Allergy is caused by the binding of allergens to a type of antibody, IgE,
that is bound to mast cells in connective tissue and basophils in the blood.
Allergen-IgE binding triggers the cells to release histamines and other compounds
responsible for allergy symptoms including anaphylaxis. Allergens also have
immunodominant epitopes, called dominant IgE epitopes, to which specific IgE
binds. Allergy desensitization is done by introducing increasing amounts of
allergen into the patient to elicit an IgG rather than an IgE response. De-antigenization
of the dominant IgE epitopes will render the existing specific IgE incapable
of binding to the modified allergen, so that larger doses of the modified
allergen could be administered with lessened chance of anaphylaxis.
Figure 2.
Plot of antigenicity vs. position for the Der p 1 antigen from European house
dust mites before (top), after one cycle (middle), and after two cycles (bottom),
of de-antigenization using Sandberg et al. (1998) values. Antigenicities are
in arbitrary units.
Applying the strategy of de-antigenization to Der p 1 (NCBI entry P08176 (Chua
et al. 1988)), the major allergen of the European house dust mite, D.

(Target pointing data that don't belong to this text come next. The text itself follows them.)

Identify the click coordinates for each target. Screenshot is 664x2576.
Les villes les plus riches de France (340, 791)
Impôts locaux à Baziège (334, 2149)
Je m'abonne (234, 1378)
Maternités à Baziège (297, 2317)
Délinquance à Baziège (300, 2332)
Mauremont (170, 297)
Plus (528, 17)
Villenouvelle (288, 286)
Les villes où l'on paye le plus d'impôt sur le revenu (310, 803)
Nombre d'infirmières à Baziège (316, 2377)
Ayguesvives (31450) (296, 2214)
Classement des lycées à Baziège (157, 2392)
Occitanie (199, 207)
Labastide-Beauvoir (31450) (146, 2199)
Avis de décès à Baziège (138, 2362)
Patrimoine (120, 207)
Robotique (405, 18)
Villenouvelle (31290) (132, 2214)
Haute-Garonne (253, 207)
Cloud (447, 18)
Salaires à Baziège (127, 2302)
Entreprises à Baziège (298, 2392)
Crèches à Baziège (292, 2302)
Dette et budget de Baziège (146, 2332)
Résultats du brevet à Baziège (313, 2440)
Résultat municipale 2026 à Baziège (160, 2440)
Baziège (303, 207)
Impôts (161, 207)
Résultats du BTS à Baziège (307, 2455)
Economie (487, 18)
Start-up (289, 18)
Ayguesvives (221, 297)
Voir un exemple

pteronyssinus, results in the antigenicity plots shown in Figure 2. Either
of the sequences which generated the middle and bottom plots in Figure 2 and
those which would result from the application of the strategy to the other
allergens of D. pteronyssinus represent molecules that should be
useful in the desensitization against house dust mite allergy.
Patent applications for the use of the strategy in designing vaccines against
constantly mutating pathogens and in designing molecules useful in allergy
desensitization have been submitted (US11/645,448 and US11/823,330, respectively).